4.0 from 9 votes
Candy-Striped beetroot salad with Maple-candied pecans and goat's cheese
Enjoy something delicious and satisfying with this easy-to-make recipe.
Prep Time
10 mins
Cook Time
10 mins
Total Time
15 mins
Servings: 2
Course:
Salad , Appetizer
Cuisine:
Vegan
Ingredients
for the maple-candied pecans
- 100 g pecans
- 1/4 cup maple syrup
for the thyme vinaigrette
- Juice of 1/2 lemon
- 1/4 cup olive oil
- 1 teaspoon fresh thyme leaves
- salt & pepper to taste
for the salad
- 2-3 candy-stripe beetroot peeled and very thinly siced
- 100 g soft goat's cheese I used Chevin
- baby salad leaves try to get a pack that has herbs mixed in
Instructions
- To make the candied pecans, toast the nuts in a large frying pan over medium heat for a minute.
- Pour in the maple syrup and allow to cook and get sticky for a minute.
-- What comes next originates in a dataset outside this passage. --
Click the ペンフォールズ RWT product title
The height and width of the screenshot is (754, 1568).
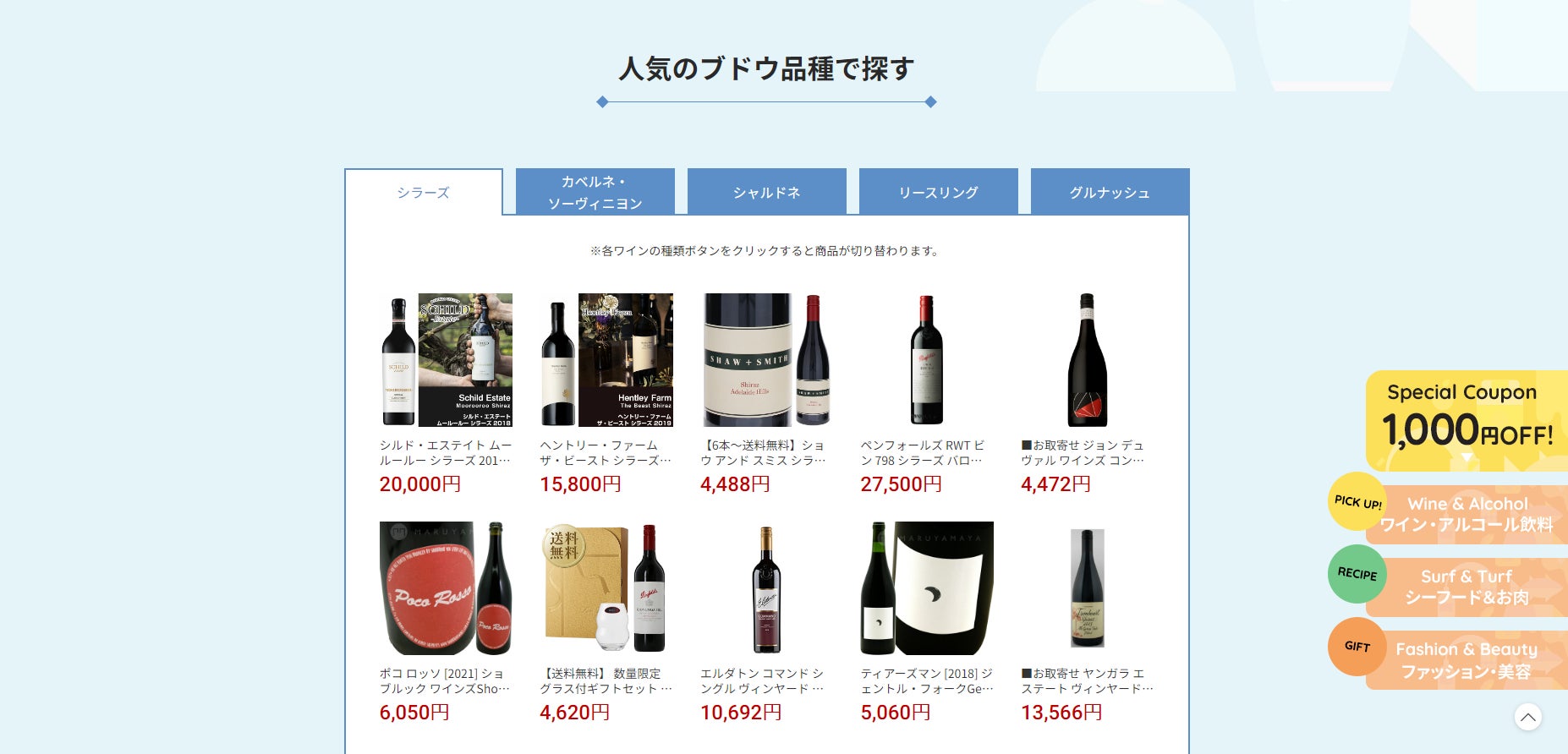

- Remove the nuts from the pan and place on a sheet of baking paper. Allow to cool completely.
- To make the vinaigrette, combine the ingredients and mix well. Set aside.
- To make the salad, place the salad leaves on a platter and top with the sliced beetroot, candied pecans and crumble over the goat's cheese.
- Dress with the vinaigrette and serve.